Inside the Wave
- Author: Helen Dunmore
- Subject: Death
- Genre: Poetry
- Published: 2017
- Publisher: Bloodaxe Books
- Media type: Paperback
- Pages: 70
- Awards: Costa Poetry Award, Costa Book of the Year Award 2017
- ISBN: 978-1-78037-358-4 (Paperback)
- Preceded by: The Malarkey

= Inside the Wave =

2017 poetry collection by Helen Dunmore

Inside the Wave is Helen Dunmore's last poetry collection, about impending death, published shortly before her death. In the 2017 Costa Book Awards it won the Poetry Award and the Book of the Year Award.

==Book==

Helen Dunmore (1952–2017) published Inside the Wave, her final work, on 27 April 2017, just over a month before her death. The poems reflect on her coming death and her diagnosis with cancer. In the 2017 Costa Book Awards, the book won the Costa Poetry Award and overall Book of the Year Award, only the second time these have been given posthumously.
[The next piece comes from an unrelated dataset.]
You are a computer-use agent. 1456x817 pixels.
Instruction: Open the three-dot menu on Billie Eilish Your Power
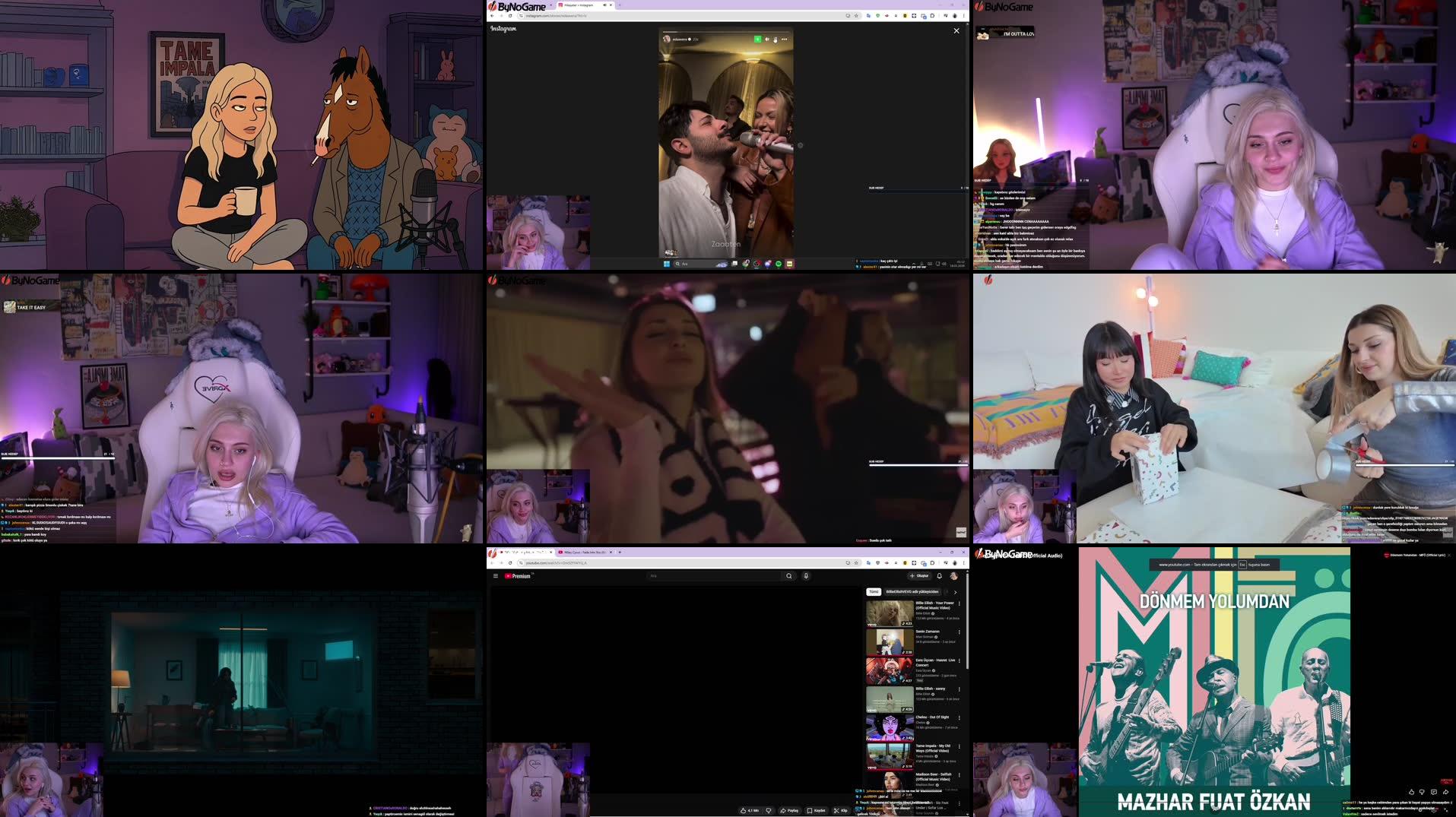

The collection contains 48 poems, including 5 "Versions from Catullus", a Roman poet, and three poems that relate to Homer's Odyssey, the eponymous "Inside the Wave", describing Odysseus back home from his travels, "Odysseus to Elpenor" and "My Daughter as Penelope".

The last poem in the collection, "Hold out your arms", is addressed to death, personified as a mother. It was written 10 days before her death, and was added to the collection for the second impression of the book, published in June 2017. It begins:

Death, hold out your arms for me
Embrace me
Give me your motherly caress
Through all this suffering
You have not forgotten me.

The poet Moniza Alvi stated that she had found it easy to decide to give the Costa poetry award to Dunmore's book, saying that the poems "can connect us with each other, at a deeper level", offering sharp and uncomfortable truths which were however "life-affirming and beautiful". The award's judges, noting that the book examined "the borderline between the living and the dead" called the collection "an astonishing set of poems – a final, great achievement."

The collection was featured on BBC Radio 4's A Good Read in November 2020.